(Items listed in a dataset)

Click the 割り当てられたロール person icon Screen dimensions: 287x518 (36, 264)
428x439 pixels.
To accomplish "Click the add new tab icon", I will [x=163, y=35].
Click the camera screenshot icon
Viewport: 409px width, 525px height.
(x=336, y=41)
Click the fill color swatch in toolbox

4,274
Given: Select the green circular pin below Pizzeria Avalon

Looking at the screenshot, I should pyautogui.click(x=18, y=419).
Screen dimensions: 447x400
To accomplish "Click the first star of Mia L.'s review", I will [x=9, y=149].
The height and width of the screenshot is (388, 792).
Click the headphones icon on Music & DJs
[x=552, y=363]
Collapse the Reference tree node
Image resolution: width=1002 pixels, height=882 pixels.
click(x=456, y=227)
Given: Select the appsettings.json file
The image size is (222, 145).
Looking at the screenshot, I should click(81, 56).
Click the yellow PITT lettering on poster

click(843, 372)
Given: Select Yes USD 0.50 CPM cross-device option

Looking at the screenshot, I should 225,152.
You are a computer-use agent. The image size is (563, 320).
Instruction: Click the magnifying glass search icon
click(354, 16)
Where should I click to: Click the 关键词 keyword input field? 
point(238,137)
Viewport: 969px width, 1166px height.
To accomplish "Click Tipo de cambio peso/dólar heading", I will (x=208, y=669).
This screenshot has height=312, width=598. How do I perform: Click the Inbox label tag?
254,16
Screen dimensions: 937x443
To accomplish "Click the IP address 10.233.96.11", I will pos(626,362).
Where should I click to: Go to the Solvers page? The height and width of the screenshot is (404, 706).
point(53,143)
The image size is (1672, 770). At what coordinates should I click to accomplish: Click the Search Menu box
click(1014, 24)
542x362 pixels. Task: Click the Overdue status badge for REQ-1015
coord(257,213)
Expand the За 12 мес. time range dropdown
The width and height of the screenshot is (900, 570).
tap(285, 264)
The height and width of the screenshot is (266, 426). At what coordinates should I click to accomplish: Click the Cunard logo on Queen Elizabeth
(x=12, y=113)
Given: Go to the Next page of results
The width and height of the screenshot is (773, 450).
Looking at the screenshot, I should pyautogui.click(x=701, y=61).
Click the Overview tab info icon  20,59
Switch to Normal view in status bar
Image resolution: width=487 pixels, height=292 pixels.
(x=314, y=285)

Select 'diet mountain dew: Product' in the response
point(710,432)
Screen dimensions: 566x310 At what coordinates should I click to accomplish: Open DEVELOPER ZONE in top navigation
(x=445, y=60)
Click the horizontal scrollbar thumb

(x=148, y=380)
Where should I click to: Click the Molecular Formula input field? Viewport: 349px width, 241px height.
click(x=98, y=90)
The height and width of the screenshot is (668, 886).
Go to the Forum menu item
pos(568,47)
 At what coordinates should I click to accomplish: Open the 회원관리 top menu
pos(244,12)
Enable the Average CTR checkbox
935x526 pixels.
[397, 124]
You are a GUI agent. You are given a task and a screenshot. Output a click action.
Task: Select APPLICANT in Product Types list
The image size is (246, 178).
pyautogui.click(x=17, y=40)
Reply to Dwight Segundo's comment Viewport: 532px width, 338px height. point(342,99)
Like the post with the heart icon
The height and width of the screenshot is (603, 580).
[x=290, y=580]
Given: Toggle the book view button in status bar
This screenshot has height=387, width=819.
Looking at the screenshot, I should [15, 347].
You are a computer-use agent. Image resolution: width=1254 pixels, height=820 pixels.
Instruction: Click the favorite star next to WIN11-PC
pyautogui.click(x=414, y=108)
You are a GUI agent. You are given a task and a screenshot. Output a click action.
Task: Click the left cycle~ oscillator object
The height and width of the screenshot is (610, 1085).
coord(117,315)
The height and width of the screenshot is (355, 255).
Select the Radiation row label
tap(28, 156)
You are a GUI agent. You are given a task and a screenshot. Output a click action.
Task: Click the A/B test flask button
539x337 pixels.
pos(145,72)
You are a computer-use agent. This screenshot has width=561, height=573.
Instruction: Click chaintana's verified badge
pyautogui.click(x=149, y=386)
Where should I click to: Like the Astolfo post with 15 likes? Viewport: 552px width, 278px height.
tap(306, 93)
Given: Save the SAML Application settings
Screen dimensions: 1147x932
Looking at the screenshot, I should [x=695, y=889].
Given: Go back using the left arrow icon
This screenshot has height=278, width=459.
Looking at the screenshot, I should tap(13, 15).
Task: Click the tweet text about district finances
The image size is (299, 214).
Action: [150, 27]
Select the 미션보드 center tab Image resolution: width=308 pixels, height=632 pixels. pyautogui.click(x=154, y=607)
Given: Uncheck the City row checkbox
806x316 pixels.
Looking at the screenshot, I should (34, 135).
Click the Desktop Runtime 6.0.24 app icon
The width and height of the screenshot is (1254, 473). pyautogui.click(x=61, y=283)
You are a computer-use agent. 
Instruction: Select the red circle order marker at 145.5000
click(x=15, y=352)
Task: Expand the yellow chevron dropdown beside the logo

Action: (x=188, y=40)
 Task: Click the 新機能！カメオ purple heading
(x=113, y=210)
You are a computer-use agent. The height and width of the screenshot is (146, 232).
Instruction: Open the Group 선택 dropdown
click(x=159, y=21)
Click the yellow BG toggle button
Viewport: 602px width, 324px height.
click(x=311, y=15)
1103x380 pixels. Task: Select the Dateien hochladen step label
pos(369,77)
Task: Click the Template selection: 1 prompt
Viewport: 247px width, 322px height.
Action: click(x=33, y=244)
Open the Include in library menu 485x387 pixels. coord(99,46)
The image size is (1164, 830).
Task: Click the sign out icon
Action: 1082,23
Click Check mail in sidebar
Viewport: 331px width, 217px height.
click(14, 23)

● **What you should do**: Where a line of the data contains the string "left", include it in a count, and state that count alone.

● **Task answer**: 2